** Opening ENTRIES SHOWN block **

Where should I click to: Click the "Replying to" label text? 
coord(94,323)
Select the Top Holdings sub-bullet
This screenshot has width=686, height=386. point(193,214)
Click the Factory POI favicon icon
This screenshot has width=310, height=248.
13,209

** Closing ENTRIES SHOWN block **

▶ _YOUR ASSIGNMENT_: Transcribe all of the data so that each line matches the source exactly.

▶ _WRITTEN RESPONSE_:
Where should I click to: Click the "Replying to" label text? 
coord(94,323)
Select the Top Holdings sub-bullet
This screenshot has width=686, height=386. point(193,214)
Click the Factory POI favicon icon
This screenshot has width=310, height=248.
13,209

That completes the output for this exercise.